In vivo phosphorylation in Kv7 channels

The family of voltage-gated potassium Kv7 channels consists of Kv7.1 to Kv7.5 and four out of these five proteins are involved in human diseases, such as neonatal epilepsy. Kv7.2, Kv.7.3, and Kv.7.5 channels play a fundamental role in the control of neuronal excitability by providing slowly activating and non-inactivating outward K+ currents at subthreshold voltages, while Kv7.1 contributes to the repolarization during cardiac action potentials. The gating of Kv7 channels is tightly regulated by various mediators and neurotransmitters acting via G protein-coupled receptors (GPCRs); the underlying signaling cascades involve Ca2+/Calmodulin or depletion of membrane phosphatidylinositol-4,5-bisphosphate (PIP2). In addition, conventional phosphoprotein biochemistry and electrophysiology using kinase motif-based mutagenesis and/or kinase inhibitors has revealed that phosphorylation also control the functions of Kv7 channels.
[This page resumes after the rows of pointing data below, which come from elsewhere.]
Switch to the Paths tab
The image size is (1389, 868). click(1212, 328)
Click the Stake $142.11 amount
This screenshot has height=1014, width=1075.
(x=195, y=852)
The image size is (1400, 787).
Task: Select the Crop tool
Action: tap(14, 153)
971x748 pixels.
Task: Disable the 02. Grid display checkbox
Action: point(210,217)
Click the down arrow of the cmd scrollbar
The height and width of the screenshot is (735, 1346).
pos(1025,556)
However, these approaches do not provide information about in vivo phosphorylation sites. Vice versa, for the in vivo phosphorylation sites detected so far, functional information is lacking. Therefore, this project aims to identify and functionally characterize in vivo phosphorylation sites in Kv7 channels by proteomics based on mass spectrometry (MS) and by electrophysiology, mutagenesis and immunofluorescence microscopy. This study will provide a comprehensive in vivo phosphorylation map for Kv7 channels. Furthermore, specific kinases being involved will be characterized, the consequences for the modulation of Kv7channels and neuronal excitability via GPCRs will be analyzed, the importance for channel targeting and assembly will be challenged, and potential changes in channel voltage dependence will be tested.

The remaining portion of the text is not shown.